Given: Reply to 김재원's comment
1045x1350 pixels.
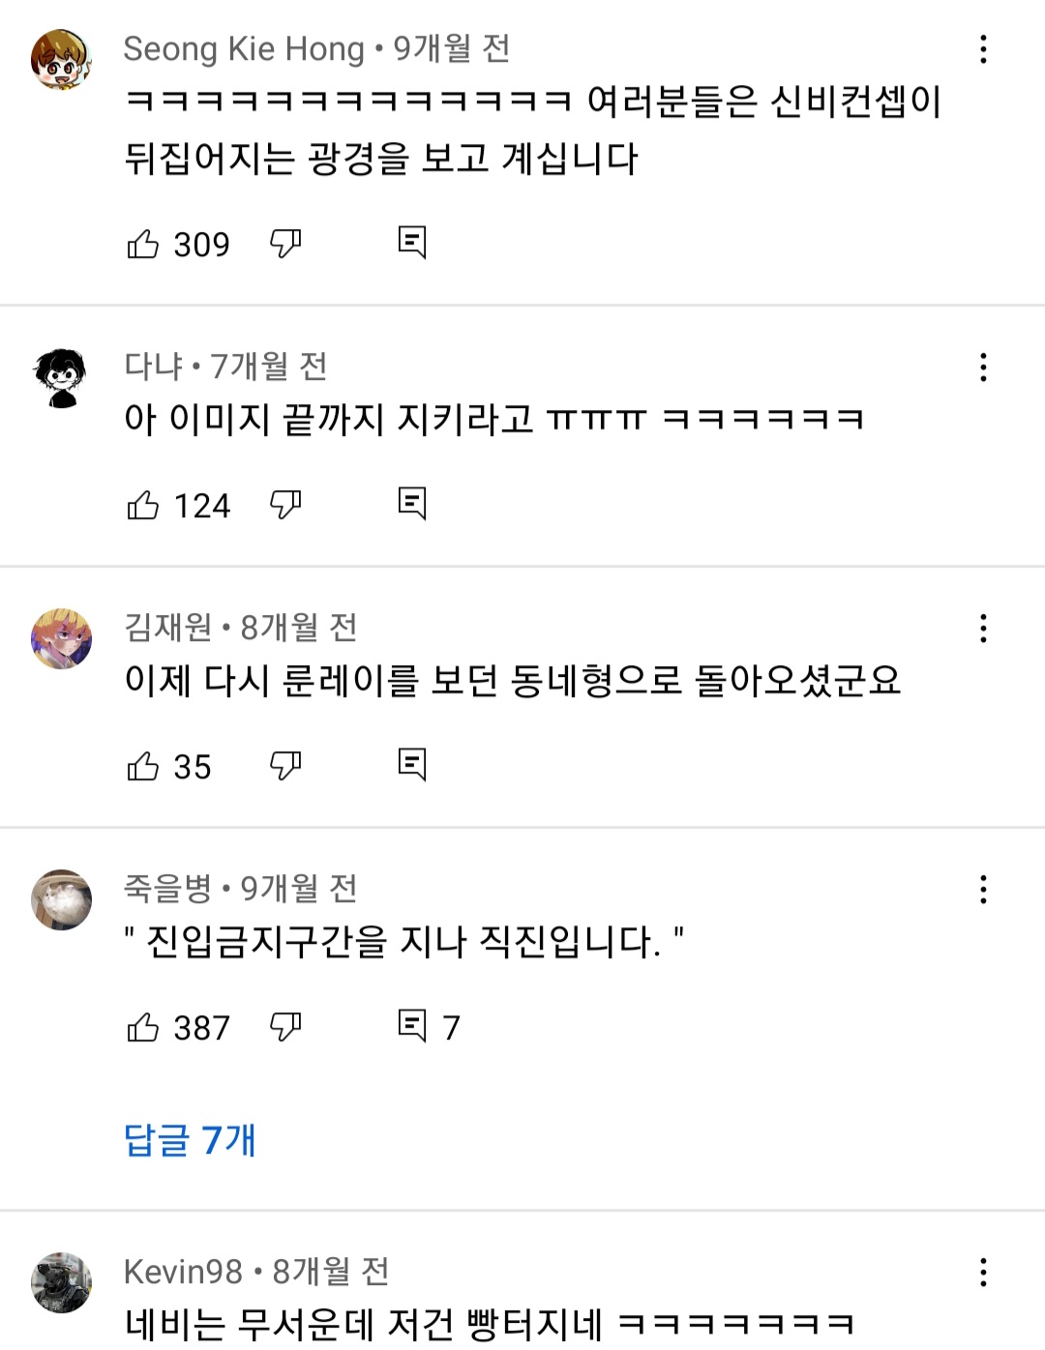Looking at the screenshot, I should [412, 764].
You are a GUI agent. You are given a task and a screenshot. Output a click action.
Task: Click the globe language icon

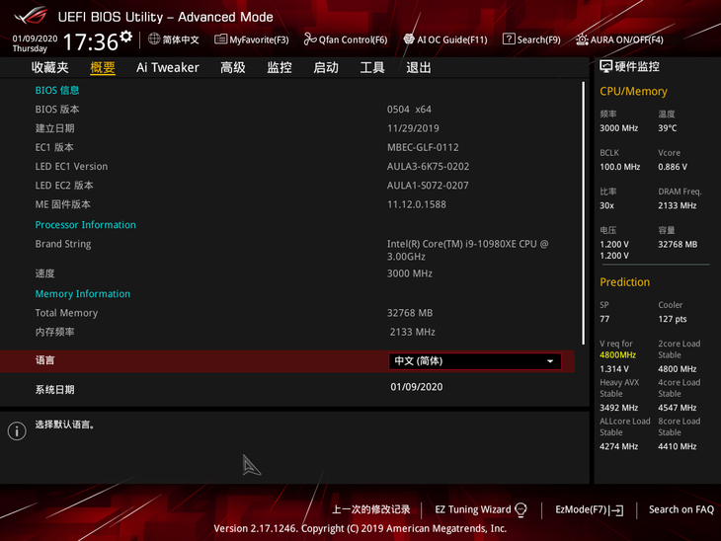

---------------

- Work required
Quote the material above word for word, leaving out the pictures.

- Worked solution
Given: Reply to 김재원's comment
1045x1350 pixels.
Looking at the screenshot, I should [412, 764].
You are a GUI agent. You are given a task and a screenshot. Output a click action.
Task: Click the globe language icon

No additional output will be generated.